» **Supplied text**
------------------------------------

Margriet Nienke de Schutter

Personal information
- Full name: Margriet Nienke de Schutter
- Nationality: Dutch
- Born: 1986 April 28 Groningen, The Netherlands
- Education: Hanze University
- Website: secretbalanceofchampions.com, extopsporter.nl

Sport
- Sport: Short Track Speed Skating

= Margriet Nienke de Schutter =

International media personality

Margriet Nienke de Schutter (born April 28, 1986, in Groningen) is an international media personality from The Netherlands and a former ice-skating competitor. She works as a motivational speaker, reporter, achor, interviewer, author, filmmaker, emcee, and sports journalist.

== Biography ==

=== Education ===
De Schutter attended Hanze University in Groningen, obtaining a Bachelor’s in science degree (B.S.) in International Communication with a minor in Conflict Management and a specialization in Media and Journalism. As a student, De Schutter undertook screenwriting at the Dutch Northern Film Festival in Leeuwarden in 2010. She won the festival’s Screenplay Award. This prize resulted in working with filmmaker Ismael Lotz and producer Thom Verheul, to accomplish the documentary 'Diepgaan voor Vancouver' (Going Deep for Vancouver), which won an award at the FICTS Film Festival in Milan in 2012.

== Sports ==

=== Short track speed skating career ===
Margriet de Schutter was a member of the Dutch National Short Track Speed Skating Team. She is a five-time Dutch National Champion in the relay. In 2003 (Budapest), she represented the Netherlands at the ISU World Junior Short Track Speed Skating Championships. She finished fourth in the relay during the ISU Short Track World Cup. She retired from elite sports in February 2010.

== Sport results ==

Dutch National Championships (individual)
| 2000 | 's-Hertogenbosch | 5th (junior C) |
| 2001 | Groningen | 2nd (junior C) |
| 2002 | The Hague | 4th (junior B) |
| 2003 | Heerenveen | 2nd (junior B |
| 2004 | Groningen | 5th (junior A) |
| 2005 | Zoetermeer | 2nd (junior A) |
| 2006 | Heerenveen | 6th (senior) |
| 2007 | The Hague | 4th (senior) |
| 2008 | Amsterdam | 6th (senior) |
| 2009 | Zoetermeer | - |
| 2010 | Tilburg | 4th (senior) |

Dutch National Championships (relay)

------------------------------------

» **Provided information**
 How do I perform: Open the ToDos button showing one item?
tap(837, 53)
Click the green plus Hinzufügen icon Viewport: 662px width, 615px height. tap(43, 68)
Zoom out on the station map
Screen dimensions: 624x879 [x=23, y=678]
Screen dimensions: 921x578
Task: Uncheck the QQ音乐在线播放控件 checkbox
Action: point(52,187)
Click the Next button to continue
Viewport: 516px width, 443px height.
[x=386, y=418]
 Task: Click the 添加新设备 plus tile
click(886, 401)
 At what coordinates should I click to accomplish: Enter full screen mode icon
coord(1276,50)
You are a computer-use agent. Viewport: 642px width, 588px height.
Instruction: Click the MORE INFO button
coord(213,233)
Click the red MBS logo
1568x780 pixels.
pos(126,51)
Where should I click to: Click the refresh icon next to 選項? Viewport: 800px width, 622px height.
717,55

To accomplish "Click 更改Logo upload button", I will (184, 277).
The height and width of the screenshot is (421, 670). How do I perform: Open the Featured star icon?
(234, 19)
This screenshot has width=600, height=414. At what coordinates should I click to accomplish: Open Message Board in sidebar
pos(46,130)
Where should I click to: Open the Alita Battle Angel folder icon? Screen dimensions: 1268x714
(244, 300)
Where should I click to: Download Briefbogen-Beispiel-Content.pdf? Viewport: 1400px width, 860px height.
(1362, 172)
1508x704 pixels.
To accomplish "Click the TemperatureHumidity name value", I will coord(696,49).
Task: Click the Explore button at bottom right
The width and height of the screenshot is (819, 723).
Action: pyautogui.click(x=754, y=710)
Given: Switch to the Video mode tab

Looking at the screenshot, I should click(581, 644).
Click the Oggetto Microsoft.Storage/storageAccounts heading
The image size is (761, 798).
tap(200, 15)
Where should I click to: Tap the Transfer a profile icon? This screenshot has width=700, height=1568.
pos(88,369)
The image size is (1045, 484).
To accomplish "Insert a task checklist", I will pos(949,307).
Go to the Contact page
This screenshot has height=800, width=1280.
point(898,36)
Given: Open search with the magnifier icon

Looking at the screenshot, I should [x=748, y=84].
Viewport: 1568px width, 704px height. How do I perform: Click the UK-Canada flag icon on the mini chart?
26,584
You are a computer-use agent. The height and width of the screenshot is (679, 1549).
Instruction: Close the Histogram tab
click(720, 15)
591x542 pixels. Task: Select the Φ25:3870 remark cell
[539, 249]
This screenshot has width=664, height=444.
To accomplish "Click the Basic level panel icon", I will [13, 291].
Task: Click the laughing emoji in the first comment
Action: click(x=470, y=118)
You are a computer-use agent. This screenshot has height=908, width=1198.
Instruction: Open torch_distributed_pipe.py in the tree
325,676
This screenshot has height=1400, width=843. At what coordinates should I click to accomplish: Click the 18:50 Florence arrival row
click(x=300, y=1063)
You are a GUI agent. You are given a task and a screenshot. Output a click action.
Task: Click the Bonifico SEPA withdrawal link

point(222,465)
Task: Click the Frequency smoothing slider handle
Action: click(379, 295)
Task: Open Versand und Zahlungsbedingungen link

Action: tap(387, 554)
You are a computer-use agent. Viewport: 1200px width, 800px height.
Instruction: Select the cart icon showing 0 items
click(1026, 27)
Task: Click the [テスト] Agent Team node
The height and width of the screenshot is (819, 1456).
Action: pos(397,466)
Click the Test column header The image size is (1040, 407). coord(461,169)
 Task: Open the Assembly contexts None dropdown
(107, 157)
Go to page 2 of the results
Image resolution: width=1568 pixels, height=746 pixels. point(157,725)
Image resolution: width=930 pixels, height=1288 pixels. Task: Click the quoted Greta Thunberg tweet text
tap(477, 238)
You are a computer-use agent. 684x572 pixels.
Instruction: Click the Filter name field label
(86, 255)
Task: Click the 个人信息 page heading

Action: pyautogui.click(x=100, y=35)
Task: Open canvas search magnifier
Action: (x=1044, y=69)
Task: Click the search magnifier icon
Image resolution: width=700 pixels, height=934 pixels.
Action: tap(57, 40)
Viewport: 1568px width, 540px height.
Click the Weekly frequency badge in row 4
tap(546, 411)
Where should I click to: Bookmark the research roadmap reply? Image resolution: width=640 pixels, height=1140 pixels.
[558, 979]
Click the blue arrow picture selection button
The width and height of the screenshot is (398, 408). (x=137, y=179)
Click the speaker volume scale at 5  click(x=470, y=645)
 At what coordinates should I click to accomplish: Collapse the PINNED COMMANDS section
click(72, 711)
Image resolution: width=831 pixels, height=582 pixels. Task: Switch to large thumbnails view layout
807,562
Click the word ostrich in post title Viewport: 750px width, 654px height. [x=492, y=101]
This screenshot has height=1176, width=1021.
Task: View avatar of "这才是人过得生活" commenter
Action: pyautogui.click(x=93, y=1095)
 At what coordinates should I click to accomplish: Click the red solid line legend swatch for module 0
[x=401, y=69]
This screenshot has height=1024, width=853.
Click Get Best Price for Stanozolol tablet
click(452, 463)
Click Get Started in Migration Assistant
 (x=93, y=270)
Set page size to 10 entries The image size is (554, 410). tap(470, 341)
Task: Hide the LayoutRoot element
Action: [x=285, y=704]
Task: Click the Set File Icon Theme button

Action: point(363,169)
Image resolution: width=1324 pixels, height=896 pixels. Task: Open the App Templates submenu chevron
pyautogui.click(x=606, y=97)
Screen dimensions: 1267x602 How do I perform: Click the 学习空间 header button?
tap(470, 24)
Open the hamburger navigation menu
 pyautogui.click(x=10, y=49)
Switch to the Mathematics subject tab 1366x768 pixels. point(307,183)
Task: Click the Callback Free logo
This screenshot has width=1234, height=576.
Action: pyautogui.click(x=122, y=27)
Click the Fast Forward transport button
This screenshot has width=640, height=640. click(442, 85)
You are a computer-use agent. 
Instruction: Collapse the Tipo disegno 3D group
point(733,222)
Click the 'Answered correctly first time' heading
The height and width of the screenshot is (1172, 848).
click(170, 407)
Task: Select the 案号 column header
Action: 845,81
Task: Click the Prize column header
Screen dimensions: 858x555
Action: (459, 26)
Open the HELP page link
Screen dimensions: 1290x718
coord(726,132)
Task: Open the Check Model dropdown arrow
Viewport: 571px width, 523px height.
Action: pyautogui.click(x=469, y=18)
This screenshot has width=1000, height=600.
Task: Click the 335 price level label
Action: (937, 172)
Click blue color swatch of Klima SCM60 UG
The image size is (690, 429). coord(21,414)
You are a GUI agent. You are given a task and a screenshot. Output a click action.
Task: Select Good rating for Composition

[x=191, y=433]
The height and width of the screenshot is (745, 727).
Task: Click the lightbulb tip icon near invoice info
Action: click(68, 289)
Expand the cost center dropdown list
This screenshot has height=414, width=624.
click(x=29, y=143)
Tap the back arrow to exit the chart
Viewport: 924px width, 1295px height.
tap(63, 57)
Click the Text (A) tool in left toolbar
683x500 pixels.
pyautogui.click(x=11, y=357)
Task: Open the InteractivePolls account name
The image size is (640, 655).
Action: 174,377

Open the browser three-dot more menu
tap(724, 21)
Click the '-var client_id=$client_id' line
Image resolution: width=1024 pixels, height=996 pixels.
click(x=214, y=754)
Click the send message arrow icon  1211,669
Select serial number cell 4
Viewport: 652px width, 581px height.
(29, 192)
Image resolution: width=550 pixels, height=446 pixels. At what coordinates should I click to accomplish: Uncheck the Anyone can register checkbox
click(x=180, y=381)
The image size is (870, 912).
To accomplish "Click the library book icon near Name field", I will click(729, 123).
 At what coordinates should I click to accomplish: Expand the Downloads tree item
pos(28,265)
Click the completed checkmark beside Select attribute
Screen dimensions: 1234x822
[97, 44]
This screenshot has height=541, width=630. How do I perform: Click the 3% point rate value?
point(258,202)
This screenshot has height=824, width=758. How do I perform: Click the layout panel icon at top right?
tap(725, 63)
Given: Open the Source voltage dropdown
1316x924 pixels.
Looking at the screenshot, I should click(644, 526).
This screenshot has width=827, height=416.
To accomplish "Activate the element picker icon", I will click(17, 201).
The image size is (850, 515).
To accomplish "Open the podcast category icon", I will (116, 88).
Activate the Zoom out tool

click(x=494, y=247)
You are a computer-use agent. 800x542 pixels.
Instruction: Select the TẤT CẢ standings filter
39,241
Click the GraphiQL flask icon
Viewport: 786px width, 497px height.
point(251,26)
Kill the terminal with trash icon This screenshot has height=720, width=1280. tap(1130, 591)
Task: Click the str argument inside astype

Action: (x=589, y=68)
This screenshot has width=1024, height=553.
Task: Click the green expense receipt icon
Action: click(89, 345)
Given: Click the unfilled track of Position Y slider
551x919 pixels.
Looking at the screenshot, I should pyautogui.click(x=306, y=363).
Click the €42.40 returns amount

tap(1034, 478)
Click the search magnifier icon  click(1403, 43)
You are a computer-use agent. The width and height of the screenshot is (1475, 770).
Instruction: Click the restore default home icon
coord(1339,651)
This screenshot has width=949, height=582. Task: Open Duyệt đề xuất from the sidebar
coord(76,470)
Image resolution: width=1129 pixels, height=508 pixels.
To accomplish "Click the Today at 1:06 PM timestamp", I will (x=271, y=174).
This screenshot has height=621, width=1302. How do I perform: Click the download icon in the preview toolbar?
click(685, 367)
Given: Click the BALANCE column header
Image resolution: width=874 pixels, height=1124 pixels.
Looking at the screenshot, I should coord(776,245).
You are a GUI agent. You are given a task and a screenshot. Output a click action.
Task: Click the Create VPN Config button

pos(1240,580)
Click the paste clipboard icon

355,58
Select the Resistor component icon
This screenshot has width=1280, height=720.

------------------------------------

» **Task 1**
From the biography of Margriet Nienke de Schutter, reproduce word for word the stretch from "Dutch National Championships (individual)" through "National Championships (relay)".
» **Task 2**
Answer these questions using the biography of Margriet Nienke de Schutter:
(a) In which city did she represent the Netherlands at the 2003 ISU World Junior Short Track Speed Skating Championships?
(b) What award did she win at the Dutch Northern Film Festival in Leeuwarden?
(c) What place did she take at the 2001 individual Dutch National Championships in Groningen?
» **Task 3**
Summarize the biography of Margriet Nienke de Schutter in two sentences.

» **Written solution 1**
Dutch National Championships (individual)
| 2000 | 's-Hertogenbosch | 5th (junior C) |
| 2001 | Groningen | 2nd (junior C) |
| 2002 | The Hague | 4th (junior B) |
| 2003 | Heerenveen | 2nd (junior B |
| 2004 | Groningen | 5th (junior A) |
| 2005 | Zoetermeer | 2nd (junior A) |
| 2006 | Heerenveen | 6th (senior) |
| 2007 | The Hague | 4th (senior) |
| 2008 | Amsterdam | 6th (senior) |
| 2009 | Zoetermeer | - |
| 2010 | Tilburg | 4th (senior) |

Dutch National Championships (relay)

» **Written solution 2**
(a) Budapest
(b) The festival's Screenplay Award
(c) 2nd (junior C)

» **Written solution 3**
Margriet Nienke de Schutter, born in Groningen in 1986, is a Dutch international media personality and former member of the Dutch National Short Track Speed Skating Team who won five Dutch national relay titles before retiring from elite sports in February 2010. She studied International Communication at Hanze University, and her Screenplay Award at the Dutch Northern Film Festival led to the documentary 'Diepgaan voor Vancouver', which won an award at the FICTS Film Festival in Milan in 2012.